_Exercise requirements_. Find each line of the listing below that contains the string "element", and copy those lines out in full.

_Source records_.
────────
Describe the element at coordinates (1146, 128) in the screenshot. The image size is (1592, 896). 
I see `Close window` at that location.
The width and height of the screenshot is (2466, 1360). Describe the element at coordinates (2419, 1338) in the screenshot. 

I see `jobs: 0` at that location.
────────
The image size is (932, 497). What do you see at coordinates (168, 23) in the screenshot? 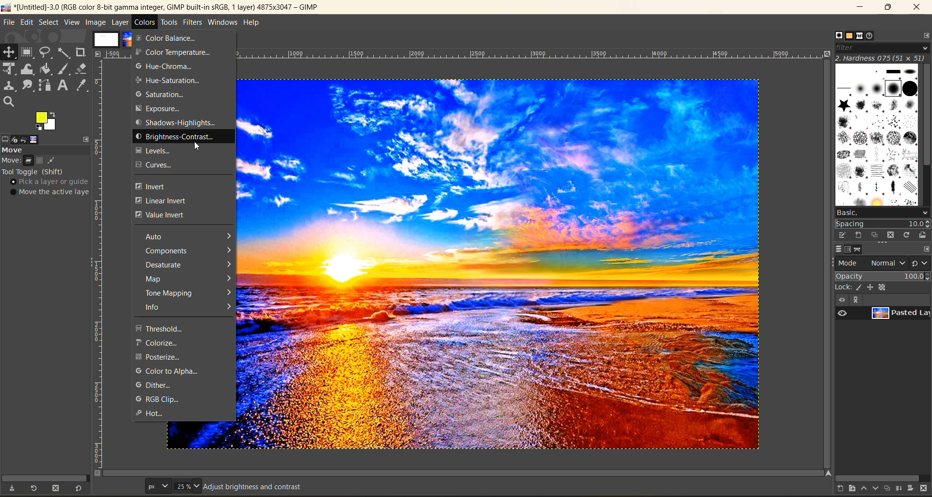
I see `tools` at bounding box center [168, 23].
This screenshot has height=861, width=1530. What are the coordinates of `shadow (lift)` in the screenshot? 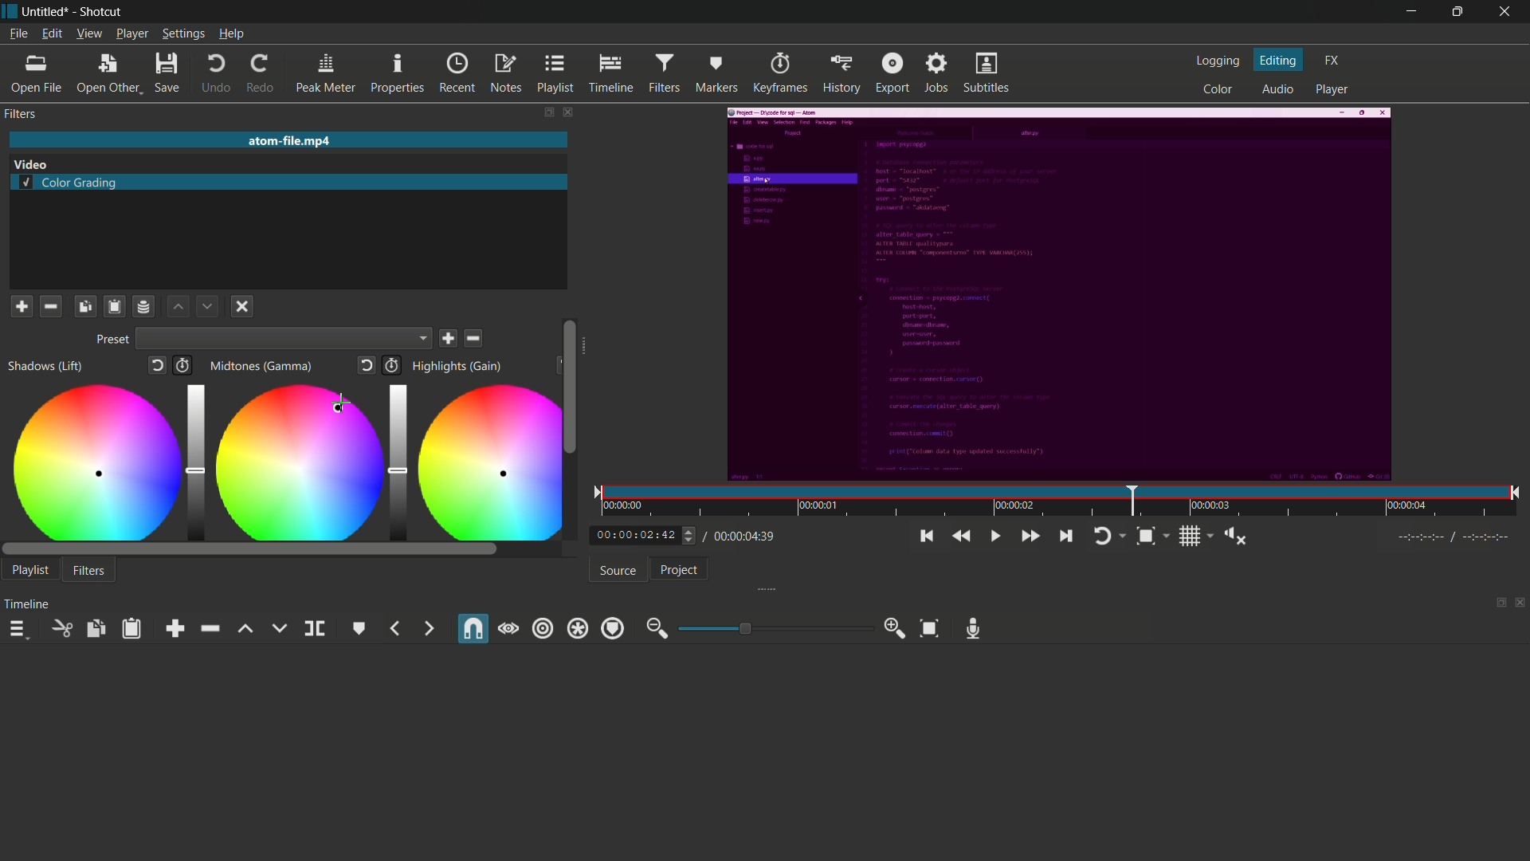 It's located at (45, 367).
────────
_Response for this exercise_.
Describe the element at coordinates (1146, 128) in the screenshot. The image size is (1592, 896). 
The width and height of the screenshot is (2466, 1360). Describe the element at coordinates (2419, 1338) in the screenshot. 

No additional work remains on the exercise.